## Task
Scan the records for the string "agent". State how many lines contain it and add nothing.

## Supplied records
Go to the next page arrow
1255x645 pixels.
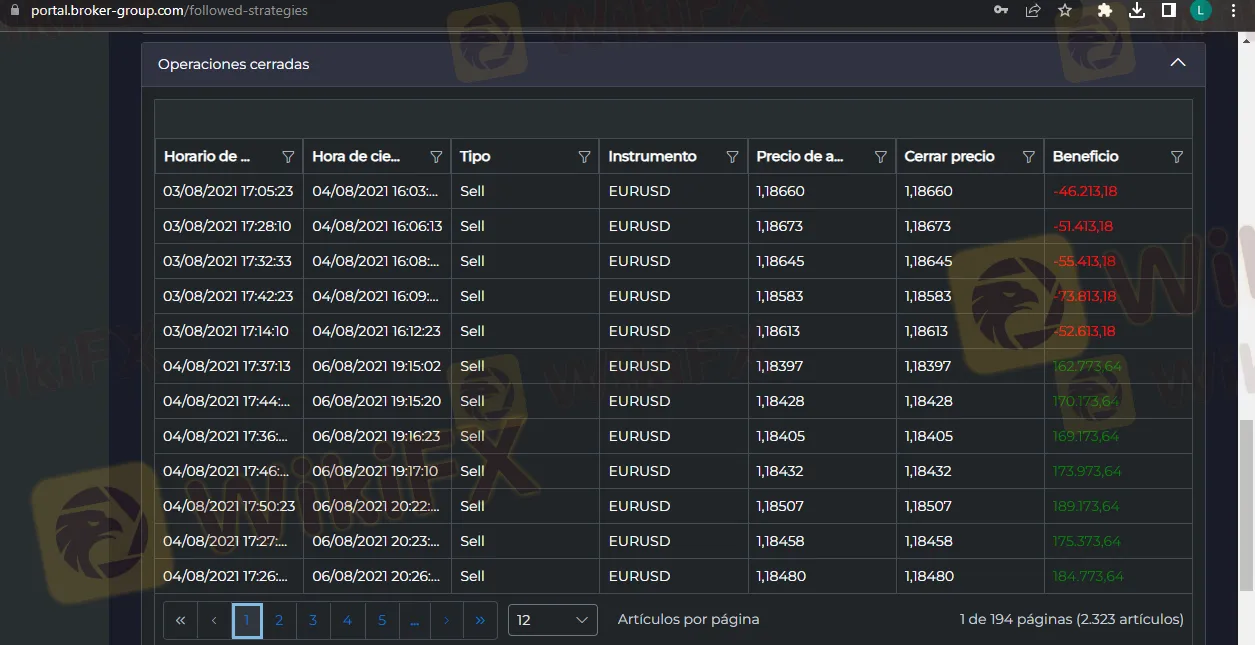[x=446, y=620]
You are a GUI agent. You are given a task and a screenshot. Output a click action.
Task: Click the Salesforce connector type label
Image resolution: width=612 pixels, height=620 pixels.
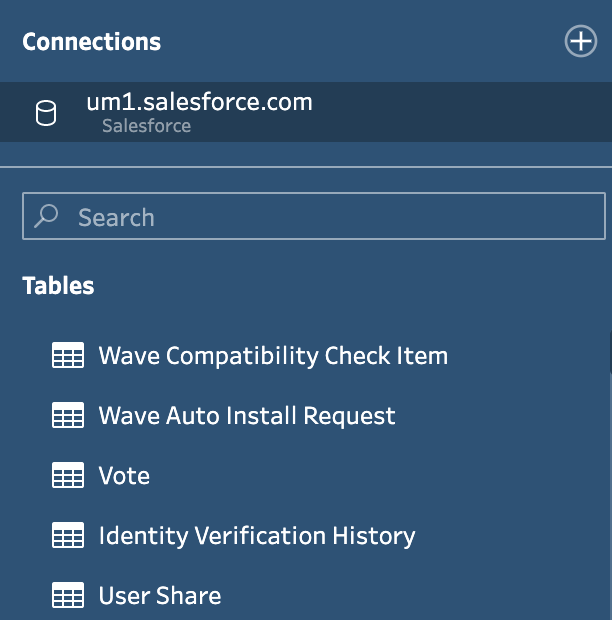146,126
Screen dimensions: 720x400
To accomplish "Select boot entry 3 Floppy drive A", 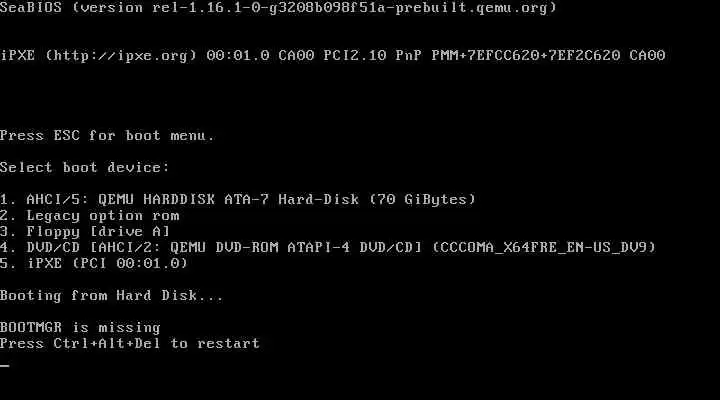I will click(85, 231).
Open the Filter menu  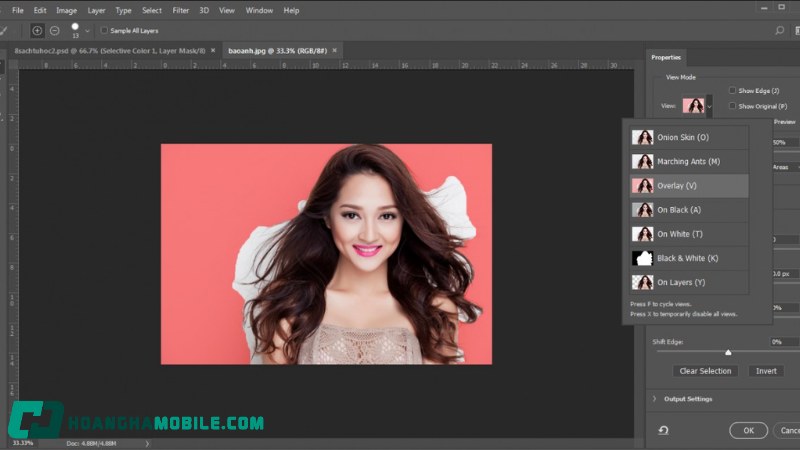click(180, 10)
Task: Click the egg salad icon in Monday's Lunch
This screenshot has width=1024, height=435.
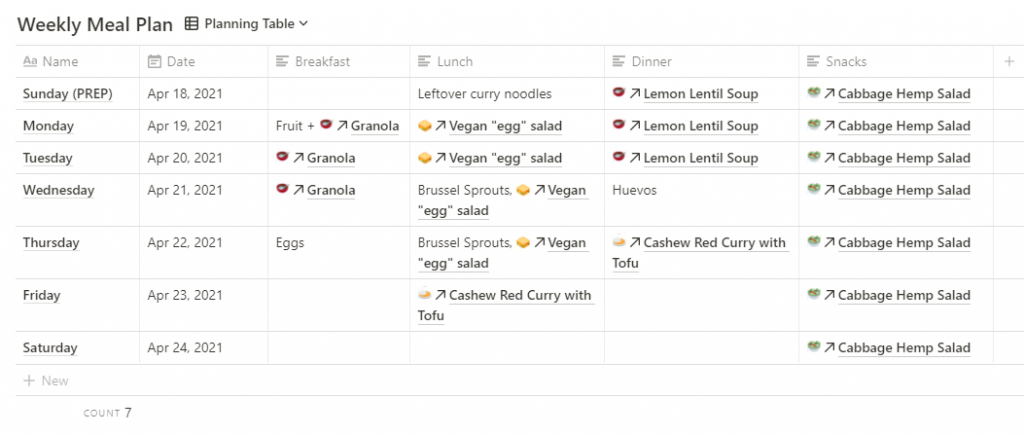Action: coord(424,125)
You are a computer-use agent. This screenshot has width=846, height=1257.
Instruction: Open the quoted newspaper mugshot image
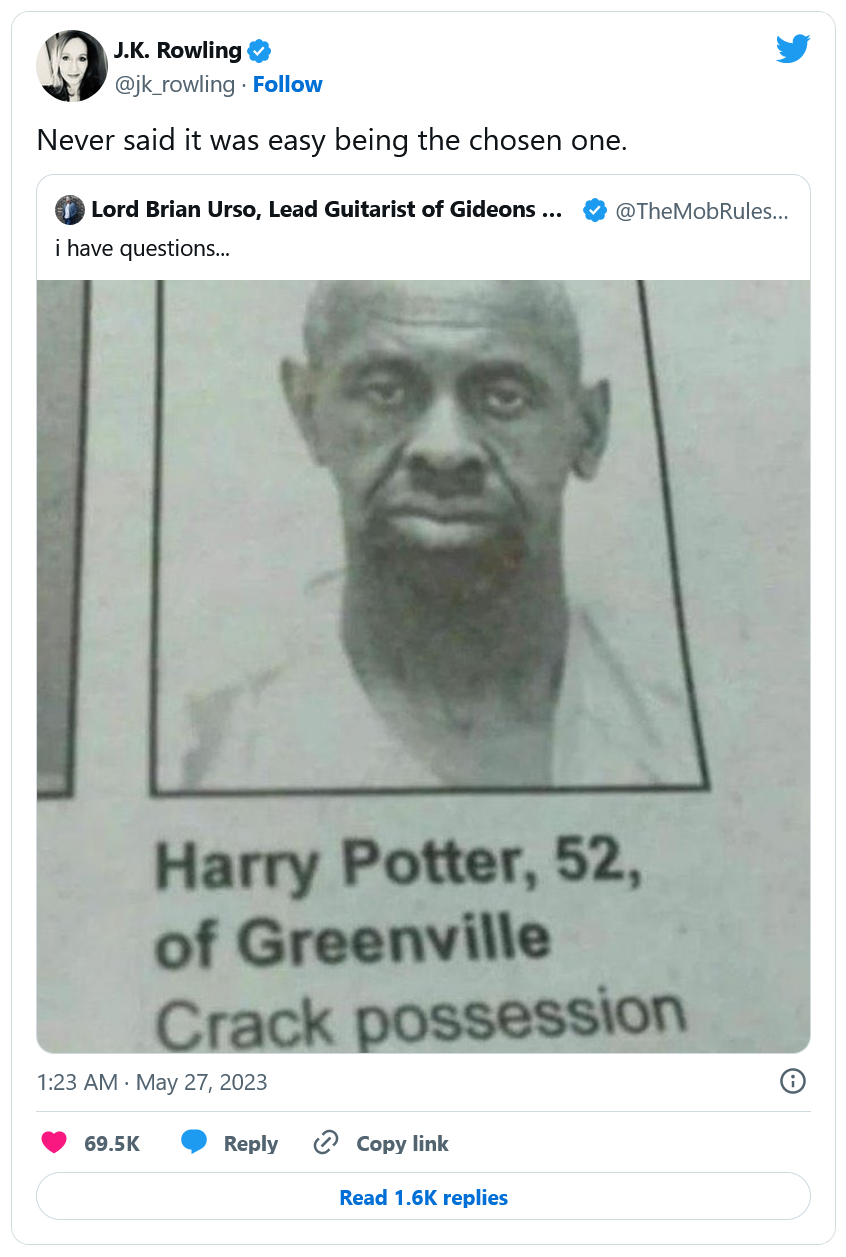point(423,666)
---
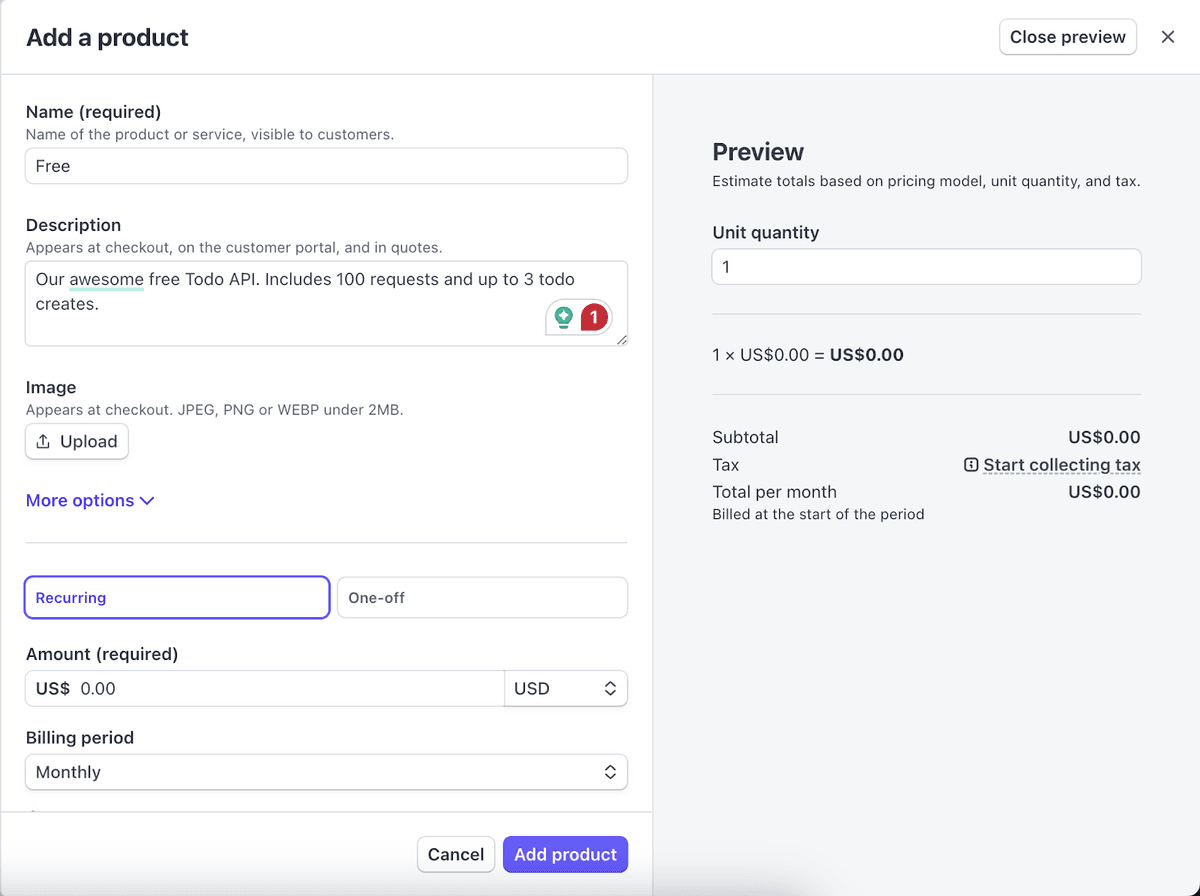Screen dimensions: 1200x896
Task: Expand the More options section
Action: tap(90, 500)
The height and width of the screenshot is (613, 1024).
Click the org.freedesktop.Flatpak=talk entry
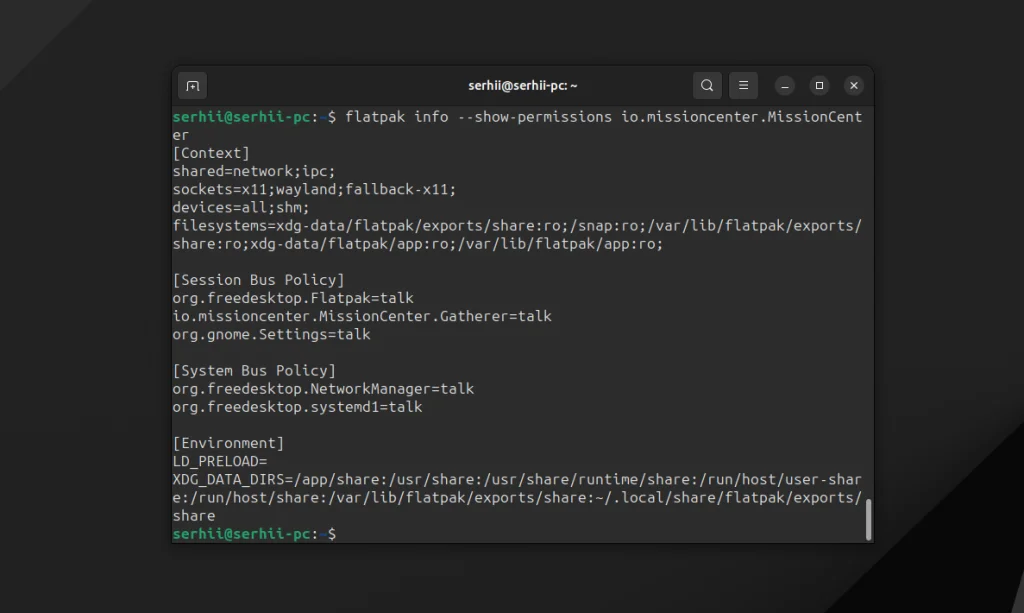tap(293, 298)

## Expected output
2